Quarto capitolo discografico sulla lunga distanza per la
band britannica capitanata da
Colin Hendra, e dopo quel piccolo capolavoro denominato “
III: Pentecost” era lecito attendersi un successore degno di cotanto fascino e magari, assecondando l'inestinguibile (e spesso irrazionale) speranza
rockofila, addirittura un ulteriore passo in avanti di un percorso artistico in costante progressione.
Ebbene, diciamolo subito, “
IV: Sacrament” non arriva a tanto e tuttavia conferma appieno quanto di buono espresso finora dai
Wytch Hazel, autentici maestri nel dipingere evocative stesure melodiche, attingendo dagli insegnamenti di Thin Lizzy, Wishbone Ash, Blue Öyster Cult e Jethro Tull.
Un approccio che non si limita, come ben sanno i loro numerosi estimatori, allo scoperto plagio di tali celebrità del settore e che riesce a conferire ai suoi arcani affreschi armonici e ai suoi impasti vocali dalle leggiadre sfumature
Westcoast-iane, un magnetismo davvero intenso, distribuito tra spettri dell’antica Inghilterra, lirismo “positivo”, ceselli di chitarre “gemelle” e suggestive stratificazioni canore.

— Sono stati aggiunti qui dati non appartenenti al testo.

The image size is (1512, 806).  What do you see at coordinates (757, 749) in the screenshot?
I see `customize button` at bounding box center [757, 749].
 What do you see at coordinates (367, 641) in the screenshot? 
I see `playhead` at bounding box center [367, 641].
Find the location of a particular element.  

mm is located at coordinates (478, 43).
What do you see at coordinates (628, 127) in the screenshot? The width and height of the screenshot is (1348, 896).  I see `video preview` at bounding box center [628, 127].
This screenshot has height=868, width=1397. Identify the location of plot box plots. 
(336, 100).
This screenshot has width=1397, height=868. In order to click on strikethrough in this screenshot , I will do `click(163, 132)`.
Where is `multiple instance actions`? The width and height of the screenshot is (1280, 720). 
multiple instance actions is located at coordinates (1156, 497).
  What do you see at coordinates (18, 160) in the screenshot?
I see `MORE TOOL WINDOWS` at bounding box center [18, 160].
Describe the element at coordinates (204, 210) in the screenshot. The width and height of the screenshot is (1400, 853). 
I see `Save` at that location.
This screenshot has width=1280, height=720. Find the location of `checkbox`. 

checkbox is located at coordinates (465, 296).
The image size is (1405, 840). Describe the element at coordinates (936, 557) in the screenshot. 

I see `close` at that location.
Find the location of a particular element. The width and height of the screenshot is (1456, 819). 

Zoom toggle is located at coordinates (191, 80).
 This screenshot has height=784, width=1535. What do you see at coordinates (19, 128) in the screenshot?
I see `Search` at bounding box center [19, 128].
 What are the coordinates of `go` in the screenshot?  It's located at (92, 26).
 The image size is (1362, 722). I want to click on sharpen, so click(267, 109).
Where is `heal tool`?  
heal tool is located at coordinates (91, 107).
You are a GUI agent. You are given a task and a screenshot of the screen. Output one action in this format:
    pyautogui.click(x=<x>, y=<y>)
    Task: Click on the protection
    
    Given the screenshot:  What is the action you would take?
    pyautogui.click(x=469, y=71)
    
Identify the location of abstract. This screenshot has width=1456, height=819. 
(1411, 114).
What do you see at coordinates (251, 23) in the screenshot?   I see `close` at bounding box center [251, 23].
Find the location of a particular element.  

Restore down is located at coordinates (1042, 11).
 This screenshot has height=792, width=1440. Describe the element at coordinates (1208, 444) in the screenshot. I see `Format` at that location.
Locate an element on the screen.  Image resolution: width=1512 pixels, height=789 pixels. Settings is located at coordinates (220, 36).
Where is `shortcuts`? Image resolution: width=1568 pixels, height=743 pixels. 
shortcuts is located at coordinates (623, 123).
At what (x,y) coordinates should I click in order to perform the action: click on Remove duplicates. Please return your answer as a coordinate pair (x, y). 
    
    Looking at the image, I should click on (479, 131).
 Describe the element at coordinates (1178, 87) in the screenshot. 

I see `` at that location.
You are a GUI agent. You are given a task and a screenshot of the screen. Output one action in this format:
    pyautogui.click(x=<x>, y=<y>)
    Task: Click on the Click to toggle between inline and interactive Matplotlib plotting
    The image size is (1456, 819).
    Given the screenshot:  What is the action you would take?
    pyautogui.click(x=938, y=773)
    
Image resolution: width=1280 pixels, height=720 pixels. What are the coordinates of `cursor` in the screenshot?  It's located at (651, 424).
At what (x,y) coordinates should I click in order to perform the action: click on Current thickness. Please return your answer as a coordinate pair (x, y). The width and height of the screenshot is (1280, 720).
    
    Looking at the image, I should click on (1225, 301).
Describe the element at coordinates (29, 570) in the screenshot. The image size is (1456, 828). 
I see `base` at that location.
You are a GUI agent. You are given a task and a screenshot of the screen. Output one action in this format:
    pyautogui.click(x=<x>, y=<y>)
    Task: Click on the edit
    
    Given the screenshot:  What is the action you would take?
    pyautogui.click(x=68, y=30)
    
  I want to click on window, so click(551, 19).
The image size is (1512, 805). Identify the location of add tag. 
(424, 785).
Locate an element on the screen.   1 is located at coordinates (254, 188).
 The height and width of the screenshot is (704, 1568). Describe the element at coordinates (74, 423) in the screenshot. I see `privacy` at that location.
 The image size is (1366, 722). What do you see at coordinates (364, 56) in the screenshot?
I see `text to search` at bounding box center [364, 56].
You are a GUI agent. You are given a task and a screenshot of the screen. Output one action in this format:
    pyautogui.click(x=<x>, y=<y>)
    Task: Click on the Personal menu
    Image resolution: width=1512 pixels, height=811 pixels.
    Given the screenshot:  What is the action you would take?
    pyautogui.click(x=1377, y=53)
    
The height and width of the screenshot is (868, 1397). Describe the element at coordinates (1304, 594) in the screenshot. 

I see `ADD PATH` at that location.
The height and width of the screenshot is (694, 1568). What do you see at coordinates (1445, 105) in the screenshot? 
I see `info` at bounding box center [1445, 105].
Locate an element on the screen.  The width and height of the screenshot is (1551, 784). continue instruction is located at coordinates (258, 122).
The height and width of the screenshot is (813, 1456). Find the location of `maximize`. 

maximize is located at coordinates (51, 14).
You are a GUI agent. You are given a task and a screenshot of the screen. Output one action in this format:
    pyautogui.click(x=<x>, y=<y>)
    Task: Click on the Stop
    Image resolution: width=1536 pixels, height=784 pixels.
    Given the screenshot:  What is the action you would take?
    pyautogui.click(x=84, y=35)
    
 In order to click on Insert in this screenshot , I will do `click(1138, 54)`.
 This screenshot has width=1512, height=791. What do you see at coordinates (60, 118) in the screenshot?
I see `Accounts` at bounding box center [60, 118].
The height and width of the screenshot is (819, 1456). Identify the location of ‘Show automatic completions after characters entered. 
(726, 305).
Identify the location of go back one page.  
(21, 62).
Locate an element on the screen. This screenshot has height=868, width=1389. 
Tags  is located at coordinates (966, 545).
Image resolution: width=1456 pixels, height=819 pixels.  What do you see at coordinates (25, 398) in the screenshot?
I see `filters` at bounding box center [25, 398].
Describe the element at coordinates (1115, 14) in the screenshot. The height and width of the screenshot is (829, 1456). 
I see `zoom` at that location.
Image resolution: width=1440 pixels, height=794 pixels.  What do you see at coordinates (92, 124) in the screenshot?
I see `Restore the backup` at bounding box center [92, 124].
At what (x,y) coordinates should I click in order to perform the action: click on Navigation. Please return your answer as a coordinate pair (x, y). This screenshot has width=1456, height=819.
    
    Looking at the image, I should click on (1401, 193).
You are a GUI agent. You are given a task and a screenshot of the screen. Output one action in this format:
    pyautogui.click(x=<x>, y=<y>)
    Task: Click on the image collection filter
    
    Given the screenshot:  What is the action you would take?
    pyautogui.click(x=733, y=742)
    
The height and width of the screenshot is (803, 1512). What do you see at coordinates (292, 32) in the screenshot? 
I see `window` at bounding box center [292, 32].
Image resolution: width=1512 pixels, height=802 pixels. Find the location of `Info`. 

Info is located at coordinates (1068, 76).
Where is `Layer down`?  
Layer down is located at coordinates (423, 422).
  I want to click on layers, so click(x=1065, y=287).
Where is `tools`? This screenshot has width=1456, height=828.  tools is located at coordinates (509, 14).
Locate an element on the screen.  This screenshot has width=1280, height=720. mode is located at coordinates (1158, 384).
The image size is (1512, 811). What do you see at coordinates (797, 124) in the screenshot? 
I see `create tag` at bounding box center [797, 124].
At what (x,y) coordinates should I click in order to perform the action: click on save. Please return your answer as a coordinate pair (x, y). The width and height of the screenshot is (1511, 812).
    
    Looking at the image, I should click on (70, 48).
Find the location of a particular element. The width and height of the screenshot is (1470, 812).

Lo spirito “vintage” che contraddistingue il gruppo, per molti colleghi al limite del
naif, qui risulta credibile e soprattutto molto godibile e sebbene il tracciato compositivo iniziato con “
Prelude” non subisca alterazioni o aggiuntivi scatti creativi, è francamente impossibile per i cultori del genere non rimanere ammaliati di fronte all’introduttiva “
The fire's control” una sorta di
fil rouge che ricollega l’albo al suo illustre predecessore.
L’avvolgente e pulsante “
Angel of light” è un altro momento molto significativo della raccolta, al pari dei saliscendi di “
Time and doubt” (con qualcosa degli UFO nell’impasto sonico), dell’ardore epico di "
Deliver us”, del
folk malinconico di “
Future is gold” e della conclusiva “
Digging deeper”, capace di combinare interessanti digressioni strumentali all’interno di una struttura melodica di notevole impatto.
Canzoni, quelle appena citate, che spiccano da una scaletta comunque priva di vere controindicazioni e che confermano i
Wytch Hazel tra i migliori araldi di una tradizione musicale intrisa di cultura e leggenda, pregna di valori indelebili atti a propiziare il trionfo della luce sulle tenebre … anche senza “sorprese” di sorta, tutta “roba” che merita di essere sostenuta e difesa.